Index ¦ Archives ¦ Atom

Psychological failures and high-availability: Knowledgeable engineers and scientists horrible at execution

Introduction

This is an unfun thing to write, but I need to be able to also remind myself about the objective criteria for failure and success and not the bullshit peddled by the current ruling class. When failures happen so rarely, it is tempting to cover them up, which is exactly what the class of MBA vampires does.

The most insidious poison that undermines high-availability is success in the face of horrible odds and consequences. In other words, successful gambling. What makes the problem incurable is if the gambling is coupled with a theory that is successfully validated by a winning streak. Circumstances (and the game) changes; no winning streak lasts forever. Once things fail, psychological denial and cover-ups are utilized to paint a picture of infalibility.

There are no due diligence processes that can save you from apathy, conceit, and plain unmotivated laziness. Sadly, often it's not the negative traits that may be the problem: confidence may result in overconfidence, familiarity might breed inattentiveness, the desire to do it all might eclipse the need to do things properly.

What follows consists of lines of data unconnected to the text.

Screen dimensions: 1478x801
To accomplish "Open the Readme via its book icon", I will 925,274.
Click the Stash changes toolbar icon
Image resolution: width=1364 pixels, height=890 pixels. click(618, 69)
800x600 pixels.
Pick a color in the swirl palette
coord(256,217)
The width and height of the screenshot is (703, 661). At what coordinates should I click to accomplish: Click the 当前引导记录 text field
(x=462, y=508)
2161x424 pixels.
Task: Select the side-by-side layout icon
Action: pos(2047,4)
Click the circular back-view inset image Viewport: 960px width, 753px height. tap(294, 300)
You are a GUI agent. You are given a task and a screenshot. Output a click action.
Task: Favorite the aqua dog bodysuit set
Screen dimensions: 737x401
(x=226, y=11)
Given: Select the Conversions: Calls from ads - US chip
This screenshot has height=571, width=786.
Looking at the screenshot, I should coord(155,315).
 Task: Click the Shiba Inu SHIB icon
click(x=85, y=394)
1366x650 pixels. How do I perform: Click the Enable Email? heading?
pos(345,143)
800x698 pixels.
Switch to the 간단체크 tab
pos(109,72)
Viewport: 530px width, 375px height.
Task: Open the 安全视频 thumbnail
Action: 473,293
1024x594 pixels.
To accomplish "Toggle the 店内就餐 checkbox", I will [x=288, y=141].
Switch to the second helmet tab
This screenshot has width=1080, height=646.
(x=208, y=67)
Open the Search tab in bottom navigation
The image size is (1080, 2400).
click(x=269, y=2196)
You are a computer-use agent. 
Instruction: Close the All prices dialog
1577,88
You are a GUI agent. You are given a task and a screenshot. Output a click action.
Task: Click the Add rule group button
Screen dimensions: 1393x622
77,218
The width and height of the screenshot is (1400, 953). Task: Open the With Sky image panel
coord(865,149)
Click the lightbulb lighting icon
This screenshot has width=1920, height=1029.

It is important to note the opposite end of the spectrum, which is playing safe and taking advantage of other people taking risks who are attempting to improve the status quo. The psychology of the miser is a separate issue; these people have their own theories and justifications for their behavior they deem virtuous. Analyzing the problems with the conservative/miser/pharisee approach (mostly when young, healthy, and able-bodied) would require its own blog post. The important thing is that a margin of safety can guide both the adventurer and the miser to better decision making.

Benjamin Graham in his book The Intelligent Investor introduces the concept of a margin of safety which applies not only to investment but also more generally to risk management. The necessity for a margin of safety is not obvious to high-availability systems which work correctly 99.99% or 99.999% of the time. This ignorance of Murphy's law causes people to forget about the necessity for a margin of safety. Inevitably, the system will fail, and when it fails, the margin of safety becomes important.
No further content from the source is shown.